2014A&A...561A.150D

Recently, there have been a series of detections of molecules in the atmospheres of extrasolar planets using high spectral resolution (R∼100000) observations, mostly using the CRyogenic high-resolution InfraRed Echelle Spectrograph (CRIRES) on the Very Large Telescope. These measurements are able to resolve molecular bands into individual absorption lines. Observing many lines simultaneously as their Doppler shift changes with time allows the detection of specific molecules in the atmosphere of the exoplanet. We aim to identify new ways of increasing the planet signal in these kinds of high-resolution observations. First of all, we wish to determine what wavelength settings can best be used to target certain molecules. Furthermore, we want to simulate exoplanet spectra of the day-side and night-side to see whether night-side observations are feasible at high spectral resolution.We performed simulations of high-resolution CRIRES observations of a planet's thermal emission and transit between 1 and 5 µm and performed a cross-correlation analysis on these results to assess how well the planet signal can be extracted.
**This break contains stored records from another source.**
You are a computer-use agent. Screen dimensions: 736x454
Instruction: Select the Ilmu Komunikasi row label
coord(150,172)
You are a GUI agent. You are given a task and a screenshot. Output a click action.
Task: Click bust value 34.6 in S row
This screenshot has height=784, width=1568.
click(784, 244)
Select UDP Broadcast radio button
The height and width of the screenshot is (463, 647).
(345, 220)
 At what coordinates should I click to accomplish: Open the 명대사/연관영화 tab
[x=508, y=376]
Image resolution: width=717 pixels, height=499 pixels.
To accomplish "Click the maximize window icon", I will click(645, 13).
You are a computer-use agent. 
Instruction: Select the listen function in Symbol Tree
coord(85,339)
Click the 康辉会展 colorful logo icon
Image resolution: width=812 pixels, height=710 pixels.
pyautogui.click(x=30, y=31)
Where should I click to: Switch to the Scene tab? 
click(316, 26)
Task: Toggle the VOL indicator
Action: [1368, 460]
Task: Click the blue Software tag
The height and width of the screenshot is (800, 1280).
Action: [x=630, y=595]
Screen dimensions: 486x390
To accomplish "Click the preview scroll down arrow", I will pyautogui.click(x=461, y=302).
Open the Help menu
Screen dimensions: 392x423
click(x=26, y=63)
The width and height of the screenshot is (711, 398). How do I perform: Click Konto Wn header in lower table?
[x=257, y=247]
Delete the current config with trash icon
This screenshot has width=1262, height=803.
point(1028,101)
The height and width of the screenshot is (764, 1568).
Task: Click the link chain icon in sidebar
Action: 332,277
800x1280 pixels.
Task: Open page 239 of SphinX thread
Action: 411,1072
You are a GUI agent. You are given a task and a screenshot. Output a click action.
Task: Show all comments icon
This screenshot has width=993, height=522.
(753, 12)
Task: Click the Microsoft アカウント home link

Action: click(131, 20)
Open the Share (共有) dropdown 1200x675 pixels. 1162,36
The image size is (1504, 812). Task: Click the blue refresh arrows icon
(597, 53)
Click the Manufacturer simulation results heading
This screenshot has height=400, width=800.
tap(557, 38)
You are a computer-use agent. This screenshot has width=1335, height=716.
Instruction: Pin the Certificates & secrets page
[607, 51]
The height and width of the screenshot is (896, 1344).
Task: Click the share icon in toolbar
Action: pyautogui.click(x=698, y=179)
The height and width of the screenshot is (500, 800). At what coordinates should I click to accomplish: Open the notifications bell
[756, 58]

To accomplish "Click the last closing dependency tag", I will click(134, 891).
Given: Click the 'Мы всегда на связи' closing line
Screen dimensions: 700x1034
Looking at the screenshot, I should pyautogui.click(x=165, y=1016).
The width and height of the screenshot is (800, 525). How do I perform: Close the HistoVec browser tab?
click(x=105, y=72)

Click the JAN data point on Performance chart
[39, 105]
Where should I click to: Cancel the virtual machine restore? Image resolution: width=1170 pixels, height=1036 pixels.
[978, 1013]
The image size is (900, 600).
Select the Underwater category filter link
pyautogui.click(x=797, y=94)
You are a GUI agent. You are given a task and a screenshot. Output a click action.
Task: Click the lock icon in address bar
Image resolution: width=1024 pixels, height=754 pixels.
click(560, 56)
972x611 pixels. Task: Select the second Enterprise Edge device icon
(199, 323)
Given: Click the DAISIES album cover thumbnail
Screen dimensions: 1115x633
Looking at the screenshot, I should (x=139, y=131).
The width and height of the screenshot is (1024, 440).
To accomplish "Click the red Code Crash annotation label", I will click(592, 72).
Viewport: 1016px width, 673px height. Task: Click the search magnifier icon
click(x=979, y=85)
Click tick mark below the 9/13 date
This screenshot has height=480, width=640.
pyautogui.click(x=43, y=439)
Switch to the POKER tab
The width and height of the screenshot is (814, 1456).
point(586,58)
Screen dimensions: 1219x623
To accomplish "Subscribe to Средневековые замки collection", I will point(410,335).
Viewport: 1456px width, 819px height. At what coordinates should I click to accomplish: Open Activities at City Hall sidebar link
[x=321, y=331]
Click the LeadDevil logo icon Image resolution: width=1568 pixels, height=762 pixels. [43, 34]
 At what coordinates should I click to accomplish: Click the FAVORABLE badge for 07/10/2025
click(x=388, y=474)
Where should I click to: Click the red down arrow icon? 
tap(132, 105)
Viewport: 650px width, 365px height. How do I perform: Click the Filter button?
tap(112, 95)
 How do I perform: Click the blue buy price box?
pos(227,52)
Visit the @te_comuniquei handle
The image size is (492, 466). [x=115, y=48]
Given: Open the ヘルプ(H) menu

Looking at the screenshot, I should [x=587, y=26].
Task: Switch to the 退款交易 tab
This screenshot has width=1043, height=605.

These simulations take into account telluric absorption, sky emission, realistic noise levels, and planet-to-star contrasts. We also simulated day-side and night-side spectra at high spectral resolution for planets with and without a day-side temperature inversion, based on the cases of HD 189733b and HD 209458b.Several small wavelength regions in the L-band promise to yield cross-correlation signals from the thermal emission of hot Jupiters of H₂O, CH₄, CO₂, C₂H₂, and HCN that can exceed those of the current detections by up to a factor of 2-3 for the same integration time. For transit observations, the H-band is also attractive, with the H, K, and L-bands giving cross-correlation signals of similar strength. High-resolution night-side spectra of hot Jupiters can give cross-correlation signals as high as the day-side, or even higher.We show that there are many new possibilities for high-resolution observations of exoplanet atmospheres that have expected planet signals at least as high as those already detected. Hence, high-resolution observations at well-chosen wavelengths and at different phases can improve our knowledge about hot Jupiter atmospheres significantly, already with currently available instrumentation.